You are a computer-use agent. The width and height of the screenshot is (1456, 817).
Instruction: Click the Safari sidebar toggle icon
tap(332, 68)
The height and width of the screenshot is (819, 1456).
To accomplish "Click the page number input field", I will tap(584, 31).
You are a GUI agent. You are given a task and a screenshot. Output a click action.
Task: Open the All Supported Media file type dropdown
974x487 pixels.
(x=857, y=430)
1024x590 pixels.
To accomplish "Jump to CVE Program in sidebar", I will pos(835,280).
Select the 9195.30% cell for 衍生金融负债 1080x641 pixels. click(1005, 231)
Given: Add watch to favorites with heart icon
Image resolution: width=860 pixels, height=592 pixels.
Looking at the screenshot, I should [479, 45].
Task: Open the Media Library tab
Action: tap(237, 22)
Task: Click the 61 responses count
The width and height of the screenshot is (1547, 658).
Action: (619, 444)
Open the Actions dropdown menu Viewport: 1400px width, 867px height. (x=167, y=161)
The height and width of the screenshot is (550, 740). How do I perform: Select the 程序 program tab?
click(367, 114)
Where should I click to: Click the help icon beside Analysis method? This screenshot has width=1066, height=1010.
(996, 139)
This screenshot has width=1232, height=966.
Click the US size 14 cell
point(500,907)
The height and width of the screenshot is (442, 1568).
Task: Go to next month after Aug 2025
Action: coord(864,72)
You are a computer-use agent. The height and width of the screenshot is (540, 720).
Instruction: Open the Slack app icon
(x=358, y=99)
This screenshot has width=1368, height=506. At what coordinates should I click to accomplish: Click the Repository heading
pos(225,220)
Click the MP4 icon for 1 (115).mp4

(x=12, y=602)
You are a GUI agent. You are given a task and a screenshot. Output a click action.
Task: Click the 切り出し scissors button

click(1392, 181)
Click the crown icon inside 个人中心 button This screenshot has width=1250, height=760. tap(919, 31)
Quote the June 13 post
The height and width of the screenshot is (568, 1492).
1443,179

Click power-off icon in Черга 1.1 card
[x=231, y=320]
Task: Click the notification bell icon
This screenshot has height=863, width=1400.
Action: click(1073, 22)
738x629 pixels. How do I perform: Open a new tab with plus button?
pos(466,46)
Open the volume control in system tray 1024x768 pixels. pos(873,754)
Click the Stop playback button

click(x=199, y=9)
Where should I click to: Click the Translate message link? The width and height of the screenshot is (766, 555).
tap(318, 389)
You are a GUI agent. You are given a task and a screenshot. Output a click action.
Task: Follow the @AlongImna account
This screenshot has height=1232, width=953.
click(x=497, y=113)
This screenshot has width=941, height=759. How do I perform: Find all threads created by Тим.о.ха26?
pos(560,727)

▶ OBJECTIVE: Write out the lines from the start through the line with "(x=358, y=99)", including that line, exactly as they appear.

▶ FULL ANSWER:
You are a computer-use agent. The width and height of the screenshot is (1456, 817).
Instruction: Click the Safari sidebar toggle icon
tap(332, 68)
The height and width of the screenshot is (819, 1456).
To accomplish "Click the page number input field", I will tap(584, 31).
You are a GUI agent. You are given a task and a screenshot. Output a click action.
Task: Open the All Supported Media file type dropdown
974x487 pixels.
(x=857, y=430)
1024x590 pixels.
To accomplish "Jump to CVE Program in sidebar", I will pos(835,280).
Select the 9195.30% cell for 衍生金融负债 1080x641 pixels. click(1005, 231)
Given: Add watch to favorites with heart icon
Image resolution: width=860 pixels, height=592 pixels.
Looking at the screenshot, I should [479, 45].
Task: Open the Media Library tab
Action: tap(237, 22)
Task: Click the 61 responses count
The width and height of the screenshot is (1547, 658).
Action: (619, 444)
Open the Actions dropdown menu Viewport: 1400px width, 867px height. (x=167, y=161)
The height and width of the screenshot is (550, 740). How do I perform: Select the 程序 program tab?
click(367, 114)
Where should I click to: Click the help icon beside Analysis method? This screenshot has width=1066, height=1010.
(996, 139)
This screenshot has width=1232, height=966.
Click the US size 14 cell
point(500,907)
The height and width of the screenshot is (442, 1568).
Task: Go to next month after Aug 2025
Action: coord(864,72)
You are a computer-use agent. The height and width of the screenshot is (540, 720).
Instruction: Open the Slack app icon
(x=358, y=99)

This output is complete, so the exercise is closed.